Her lack of accountability and remorse is what is causing the lack of support, not the number of betrayed people on Mumsnet.
It implies that everyone who is or was a victim of anything is now incapable of holding a balanced view about that topic, which in itself is prejudicial.
I have been betrayed but I have all the time in the world for unfaithful people, or anyone else for that matter, who get real, face the truth, stop lying to themselves, take full responsibility for their choices and show remorse and a real desire to change.
No evidence of any of the above going on here, at least not yet.

Hoppinggreen · 05/11/2025 14:52

ChristmasCwtch · 05/11/2025 09:53

Definition of “outroar” from Cambridge Dictionary. Synonym of uproar.

Annoys me when posts get sidetracked like this 😂

Gosh, I had no idea that this was an actual word
Never came across it before, I assumed it was a synonym but had never seen it used

CarolineCarr · 05/11/2025 15:37

This is a sad thread. No idea whether it's real or if you're still reading, OP, but here are my thoughts-

Staying together for the children is a bad idea even where you're faithful and trying to make the best of it. In a situation where you are also having an affair, it's a terrible idea- this all has the likelihood of blowing up in an absolutely horrible way. There is no "for the children" about it so stop lying to yourself.

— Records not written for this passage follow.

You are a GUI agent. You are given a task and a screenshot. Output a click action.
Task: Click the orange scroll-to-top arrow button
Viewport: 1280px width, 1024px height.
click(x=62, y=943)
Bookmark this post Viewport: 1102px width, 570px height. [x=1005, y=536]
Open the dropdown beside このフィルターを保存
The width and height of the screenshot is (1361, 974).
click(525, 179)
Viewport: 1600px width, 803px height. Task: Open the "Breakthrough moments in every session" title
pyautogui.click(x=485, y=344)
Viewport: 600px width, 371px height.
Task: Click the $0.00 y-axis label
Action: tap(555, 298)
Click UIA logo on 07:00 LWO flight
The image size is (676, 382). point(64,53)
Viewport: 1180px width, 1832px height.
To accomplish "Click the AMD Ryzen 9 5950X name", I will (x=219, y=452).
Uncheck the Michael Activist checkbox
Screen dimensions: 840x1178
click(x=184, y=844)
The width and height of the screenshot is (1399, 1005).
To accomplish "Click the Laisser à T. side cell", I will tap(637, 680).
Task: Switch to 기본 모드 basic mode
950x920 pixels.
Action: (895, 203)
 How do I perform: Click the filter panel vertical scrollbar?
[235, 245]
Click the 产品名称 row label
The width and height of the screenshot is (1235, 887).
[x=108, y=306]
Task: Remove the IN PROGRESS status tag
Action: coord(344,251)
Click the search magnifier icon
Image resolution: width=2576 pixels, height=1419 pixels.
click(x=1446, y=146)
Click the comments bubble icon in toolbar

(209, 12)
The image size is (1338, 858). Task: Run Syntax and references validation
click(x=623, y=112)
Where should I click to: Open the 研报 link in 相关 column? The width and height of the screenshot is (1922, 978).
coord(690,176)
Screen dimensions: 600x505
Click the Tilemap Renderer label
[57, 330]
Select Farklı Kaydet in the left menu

Your lack of insight is arresting. You've described his wife as "frigid" on the basis that she (apparently) doesn't sleep with her husband, despite the fact that you don't sleep with your husband either. You've called your husband "unkind" when the man behaving the worst is you affair partner. I wouldn't put any faith in your ability to judge this situation and I think it's very likely that he is sleeping with his wife and possibly other women as well. The fact you can't see this is quite telling- no fool like an old fool.

You have blamed everyone but yourself- his wife, your husband, the existence of your children, "the chemistry"- for the current situation. You've also suggested that women who think badly of you must be "wives who have been betrayed" rather than seeing that the vast majority of people would disapprove of what you are doing.

You need to start being honest, with yourself first of all. Frankly you are too old for all this self-deception and gormless naivete (or disingenuity). It smacks of a mid-life crisis, and that's the kindest thing I can say about it. The way you stop the affair is simply to stop. "Trying to manage my diary to not coincide with his" is a joke. You are a person with agency, not a feather being blown in the wind, so act like it.

Thewookiemustgo · 05/11/2025 20:21

“I know I need to go cold turkey. I know there will be out roar from wives who have been betrayed. I don’t think about his wife. I’m not married to her, my marriage vows were to my husband and hasn’t upheld his either.”
OP this is your biggest problem: You just don’t look at how your behaviour affects others and seem not to care. You don’t seem to care about how your words and actions impact anyone.
No you’re not married to his wife, but you don’t care about how your actions affect the person you are married to, either, and use his unkindness as a passport to behave way worse.
I’m not surprised you don’t think about his wife. To consider her as a sentient, real human being would reflect badly on you, would be excruciating for you, given what you are colluding in. Anyone with a shred of empathy would cringe at themselves and recoil in horror at hurting anyone as deeply as you and her husband are doing, even if she was a stranger.
Get some therapy to unpick the narcissistic traits you are displaying and rule out any other personality disorders you may have, it’s like you’re watching somebody else do this, like you’re not even there, or responsible, somehow. You don’t appear to be seeing what many of us are seeing.